*** MATERIAL FOR THIS TASK ***

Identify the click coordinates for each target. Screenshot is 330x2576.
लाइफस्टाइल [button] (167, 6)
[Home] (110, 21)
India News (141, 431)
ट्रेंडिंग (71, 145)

*** End of MATERIAL FOR THIS TASK ***

* _WORK REQUIRED_: Copy every entry exactly. Leave nothing out.

* _OUTPUT FOR THIS EXERCISE_:
Identify the click coordinates for each target. Screenshot is 330x2576.
लाइफस्टाइल [button] (167, 6)
[Home] (110, 21)
India News (141, 431)
ट्रेंडिंग (71, 145)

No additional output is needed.